------ TASK INPUTS

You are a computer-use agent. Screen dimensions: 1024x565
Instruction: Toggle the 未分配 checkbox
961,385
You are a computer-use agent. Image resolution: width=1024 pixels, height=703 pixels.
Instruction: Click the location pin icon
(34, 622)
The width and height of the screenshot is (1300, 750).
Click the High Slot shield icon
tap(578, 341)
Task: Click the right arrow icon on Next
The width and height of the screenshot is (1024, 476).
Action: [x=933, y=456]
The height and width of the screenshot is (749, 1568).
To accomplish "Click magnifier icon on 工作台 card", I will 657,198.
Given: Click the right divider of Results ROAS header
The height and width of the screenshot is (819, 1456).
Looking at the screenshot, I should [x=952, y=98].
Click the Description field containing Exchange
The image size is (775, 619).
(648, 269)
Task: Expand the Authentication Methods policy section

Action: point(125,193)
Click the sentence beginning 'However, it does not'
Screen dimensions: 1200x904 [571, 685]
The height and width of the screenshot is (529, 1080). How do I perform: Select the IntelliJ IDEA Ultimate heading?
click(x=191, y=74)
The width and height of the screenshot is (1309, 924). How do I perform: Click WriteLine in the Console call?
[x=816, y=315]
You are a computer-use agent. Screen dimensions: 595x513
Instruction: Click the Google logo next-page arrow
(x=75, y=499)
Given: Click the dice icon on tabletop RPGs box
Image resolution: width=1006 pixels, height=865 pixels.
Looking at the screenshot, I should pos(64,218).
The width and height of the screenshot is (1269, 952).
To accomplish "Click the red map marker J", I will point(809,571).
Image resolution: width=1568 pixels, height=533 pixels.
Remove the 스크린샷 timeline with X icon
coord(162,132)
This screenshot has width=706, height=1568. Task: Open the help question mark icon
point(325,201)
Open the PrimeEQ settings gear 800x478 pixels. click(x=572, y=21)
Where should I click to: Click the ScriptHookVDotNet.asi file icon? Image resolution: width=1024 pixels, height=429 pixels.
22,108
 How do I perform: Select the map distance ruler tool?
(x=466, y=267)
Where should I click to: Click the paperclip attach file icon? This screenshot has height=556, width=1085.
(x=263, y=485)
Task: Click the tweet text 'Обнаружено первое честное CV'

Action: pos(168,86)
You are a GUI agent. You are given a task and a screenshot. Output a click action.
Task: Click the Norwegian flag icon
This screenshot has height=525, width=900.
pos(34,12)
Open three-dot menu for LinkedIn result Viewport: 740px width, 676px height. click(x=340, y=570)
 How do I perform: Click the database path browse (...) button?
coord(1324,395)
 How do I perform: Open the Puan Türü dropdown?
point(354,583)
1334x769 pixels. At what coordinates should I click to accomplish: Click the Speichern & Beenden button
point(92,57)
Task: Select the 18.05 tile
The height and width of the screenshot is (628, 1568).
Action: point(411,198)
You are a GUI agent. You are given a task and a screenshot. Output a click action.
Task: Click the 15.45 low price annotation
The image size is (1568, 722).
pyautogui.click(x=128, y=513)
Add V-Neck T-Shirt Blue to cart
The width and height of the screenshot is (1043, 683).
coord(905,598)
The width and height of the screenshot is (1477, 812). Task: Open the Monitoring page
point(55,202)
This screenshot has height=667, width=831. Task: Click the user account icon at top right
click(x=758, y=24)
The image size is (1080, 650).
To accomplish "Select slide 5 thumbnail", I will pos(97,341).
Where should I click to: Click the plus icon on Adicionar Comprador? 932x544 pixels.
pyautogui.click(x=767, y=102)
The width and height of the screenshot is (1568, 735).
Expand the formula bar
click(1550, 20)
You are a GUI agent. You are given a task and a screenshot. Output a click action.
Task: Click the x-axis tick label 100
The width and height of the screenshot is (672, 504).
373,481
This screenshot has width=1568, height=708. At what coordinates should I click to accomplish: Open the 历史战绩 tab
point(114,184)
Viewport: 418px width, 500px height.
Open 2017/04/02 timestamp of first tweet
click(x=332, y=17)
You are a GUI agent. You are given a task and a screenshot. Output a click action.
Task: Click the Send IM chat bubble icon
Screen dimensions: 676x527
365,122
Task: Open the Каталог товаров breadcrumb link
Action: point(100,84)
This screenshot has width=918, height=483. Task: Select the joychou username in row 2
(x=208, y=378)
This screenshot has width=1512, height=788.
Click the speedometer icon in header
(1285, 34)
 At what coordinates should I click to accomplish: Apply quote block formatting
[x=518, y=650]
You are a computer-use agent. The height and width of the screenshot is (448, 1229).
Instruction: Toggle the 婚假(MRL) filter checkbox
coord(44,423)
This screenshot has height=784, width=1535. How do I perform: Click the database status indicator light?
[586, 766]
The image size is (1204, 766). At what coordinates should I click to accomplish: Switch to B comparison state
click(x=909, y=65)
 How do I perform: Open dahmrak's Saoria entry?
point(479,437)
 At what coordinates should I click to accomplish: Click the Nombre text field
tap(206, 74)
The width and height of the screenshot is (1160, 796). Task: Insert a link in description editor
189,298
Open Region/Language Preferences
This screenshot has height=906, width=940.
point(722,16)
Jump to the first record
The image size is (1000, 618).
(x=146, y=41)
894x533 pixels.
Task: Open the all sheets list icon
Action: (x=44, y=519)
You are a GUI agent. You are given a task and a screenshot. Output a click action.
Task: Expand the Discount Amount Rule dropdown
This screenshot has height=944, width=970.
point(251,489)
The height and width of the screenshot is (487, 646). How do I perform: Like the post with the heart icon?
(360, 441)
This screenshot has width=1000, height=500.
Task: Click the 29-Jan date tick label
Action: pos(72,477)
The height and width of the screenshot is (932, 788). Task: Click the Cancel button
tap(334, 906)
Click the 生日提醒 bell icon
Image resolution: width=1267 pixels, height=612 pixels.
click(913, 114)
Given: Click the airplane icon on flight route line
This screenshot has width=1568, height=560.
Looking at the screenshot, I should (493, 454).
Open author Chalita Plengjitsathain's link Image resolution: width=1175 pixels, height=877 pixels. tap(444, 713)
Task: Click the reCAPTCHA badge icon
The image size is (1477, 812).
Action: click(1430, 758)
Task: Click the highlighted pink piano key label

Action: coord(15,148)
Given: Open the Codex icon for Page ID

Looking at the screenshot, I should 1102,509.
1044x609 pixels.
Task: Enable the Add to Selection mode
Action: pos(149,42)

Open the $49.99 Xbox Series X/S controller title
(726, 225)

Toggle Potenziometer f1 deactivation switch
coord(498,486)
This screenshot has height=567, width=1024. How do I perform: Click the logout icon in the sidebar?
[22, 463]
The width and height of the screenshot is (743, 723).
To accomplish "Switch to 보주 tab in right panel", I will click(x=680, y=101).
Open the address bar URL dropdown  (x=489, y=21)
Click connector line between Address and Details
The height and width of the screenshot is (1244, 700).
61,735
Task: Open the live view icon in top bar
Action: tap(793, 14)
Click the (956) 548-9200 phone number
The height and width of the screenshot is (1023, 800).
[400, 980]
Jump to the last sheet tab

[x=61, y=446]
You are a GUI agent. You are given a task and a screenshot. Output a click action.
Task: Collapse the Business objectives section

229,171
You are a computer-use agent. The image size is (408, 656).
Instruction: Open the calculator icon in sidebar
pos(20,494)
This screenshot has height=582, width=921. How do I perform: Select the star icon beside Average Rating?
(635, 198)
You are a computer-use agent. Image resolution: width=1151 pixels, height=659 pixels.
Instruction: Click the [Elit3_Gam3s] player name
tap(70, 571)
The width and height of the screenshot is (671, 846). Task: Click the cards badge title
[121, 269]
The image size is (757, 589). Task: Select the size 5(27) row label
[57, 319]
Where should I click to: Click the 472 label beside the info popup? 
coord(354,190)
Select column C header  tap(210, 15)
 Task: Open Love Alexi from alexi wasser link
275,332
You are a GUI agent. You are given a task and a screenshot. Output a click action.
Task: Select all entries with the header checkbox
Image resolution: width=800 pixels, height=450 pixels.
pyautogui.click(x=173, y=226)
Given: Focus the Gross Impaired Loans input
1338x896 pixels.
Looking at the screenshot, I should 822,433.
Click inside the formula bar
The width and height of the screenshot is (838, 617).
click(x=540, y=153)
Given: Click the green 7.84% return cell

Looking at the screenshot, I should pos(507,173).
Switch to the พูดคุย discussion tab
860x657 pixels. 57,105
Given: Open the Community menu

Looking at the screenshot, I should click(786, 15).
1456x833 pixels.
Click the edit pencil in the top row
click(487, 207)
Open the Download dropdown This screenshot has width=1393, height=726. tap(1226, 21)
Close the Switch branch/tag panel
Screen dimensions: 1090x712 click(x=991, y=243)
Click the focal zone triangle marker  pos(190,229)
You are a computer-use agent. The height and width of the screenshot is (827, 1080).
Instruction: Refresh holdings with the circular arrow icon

------------

TASK DESCRIPTION
Only the lines above, from the first through the one holding "The width and height of the screenshot is (1269, 952).", are to be output, and they must be copied exactly.

PROBLEM SOLUTION
You are a computer-use agent. Screen dimensions: 1024x565
Instruction: Toggle the 未分配 checkbox
961,385
You are a computer-use agent. Image resolution: width=1024 pixels, height=703 pixels.
Instruction: Click the location pin icon
(34, 622)
The width and height of the screenshot is (1300, 750).
Click the High Slot shield icon
tap(578, 341)
Task: Click the right arrow icon on Next
The width and height of the screenshot is (1024, 476).
Action: [x=933, y=456]
The height and width of the screenshot is (749, 1568).
To accomplish "Click magnifier icon on 工作台 card", I will 657,198.
Given: Click the right divider of Results ROAS header
The height and width of the screenshot is (819, 1456).
Looking at the screenshot, I should [x=952, y=98].
Click the Description field containing Exchange
The image size is (775, 619).
(648, 269)
Task: Expand the Authentication Methods policy section

Action: point(125,193)
Click the sentence beginning 'However, it does not'
Screen dimensions: 1200x904 [571, 685]
The height and width of the screenshot is (529, 1080). How do I perform: Select the IntelliJ IDEA Ultimate heading?
click(x=191, y=74)
The width and height of the screenshot is (1309, 924). How do I perform: Click WriteLine in the Console call?
[x=816, y=315]
You are a computer-use agent. Screen dimensions: 595x513
Instruction: Click the Google logo next-page arrow
(x=75, y=499)
Given: Click the dice icon on tabletop RPGs box
Image resolution: width=1006 pixels, height=865 pixels.
Looking at the screenshot, I should pos(64,218).
The width and height of the screenshot is (1269, 952).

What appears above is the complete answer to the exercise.